Adding Metallic Paint
- Using your natural bristle flat paint brush and Dixie Belle Moonshine Silver Bullet apply a thin coat to the entire piece. With the Moonshine Paint, less is more. You can dip your brush right into the paint container. Remember to apply a thin coat. You don’t want to glob on a lot of paint on to your brush, only a workable amount. Work the brush back and forth, without overlapping the paint, smooth even strokes. Work small sections at a time, complete and move on to the next section. Work quickly. If your paint starts to dry before you’re satisfied in that area, lightly mist the paint with your misting spray bottle and rework the section. Water reactivates the paint.
- Only one coat of Dixie Belle Moonshine Silver Bullet is necessary on top of your base coat of Dixie Belle Bunker Hill Blue for an opaque finish. Don’t worry if you see brush strokes, as long as you didn’t drag the paint everything will flatten out once dry.

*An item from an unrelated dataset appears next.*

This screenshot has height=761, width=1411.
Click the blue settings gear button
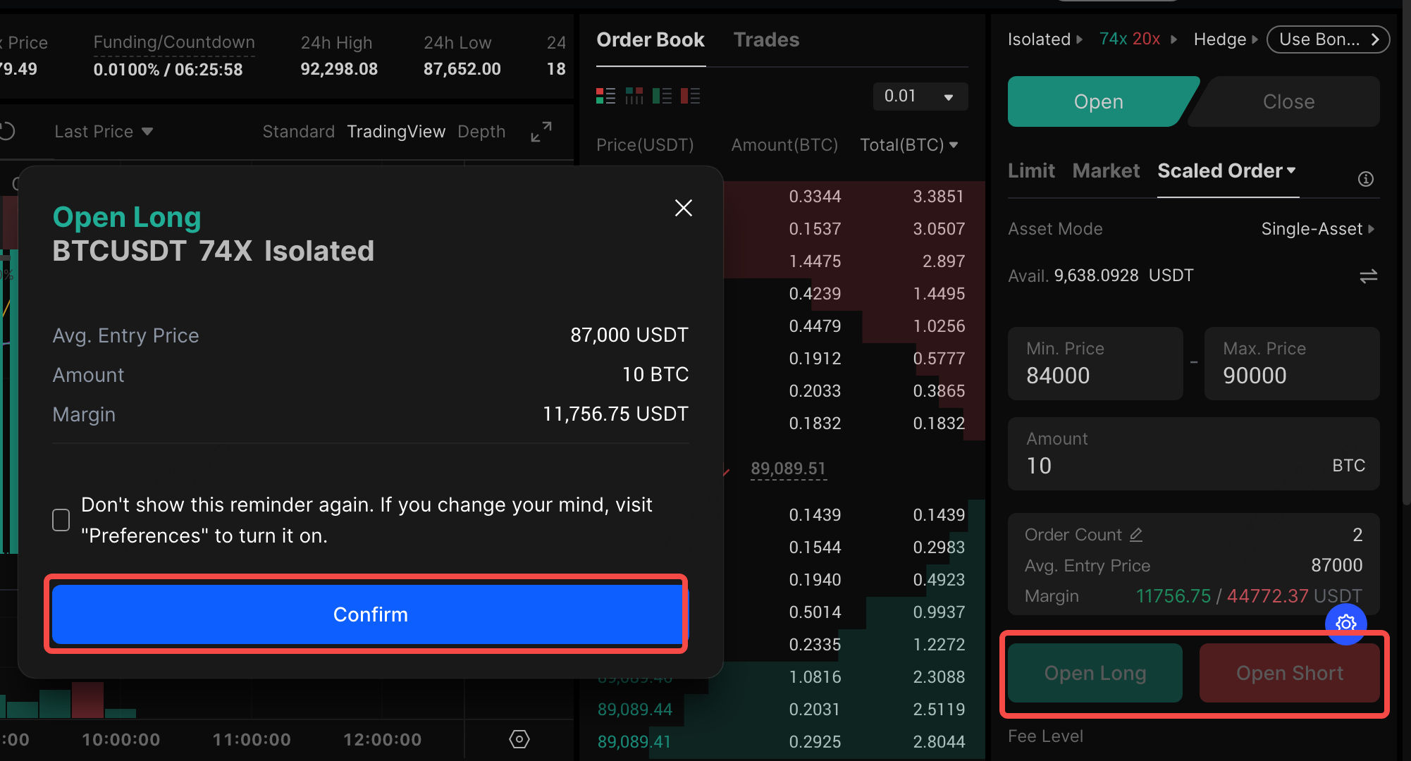tap(1345, 624)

- Let cure for 24 hours (depending on weather and humidity)
- Using your Dixie Belle Bronze Gilding Wax dip your finger into the tin. Apply Gilding wax to any detail areas that you want to stand out. Any hardware or detail that you would like highlighted simply apply wax the area. A little bit goes a long way. If you would like a darker tone of wax, then reapply in 10 minutes.
- Using your fine paint brush and Dixie Belle Bunker Hill Blue Chalkpaint, finish painting the feet of the table that had been left unpainted. Leaving these areas solid will give a unique finished look.
- Let cure for 24 hours (depending on weather and humidity).
- Using Rust-Oleum Chalked Protective Top Coat (Matte Clear Spray), spray all the areas you gilded with the Dixie Belle Bronze Gilding Wax. Hold the spray can approximately 8 inches away and coat the gilded details. This will seal the area to ensure additional protection.
- Be sure to clean all of your brushes thoroughly.
- The end table bar can take up to 30 days to completely cure and dry. You can gently use your furniture after the first 48 hours. However, be sure not to clean or drag anything across the paint before 30 days has gone by.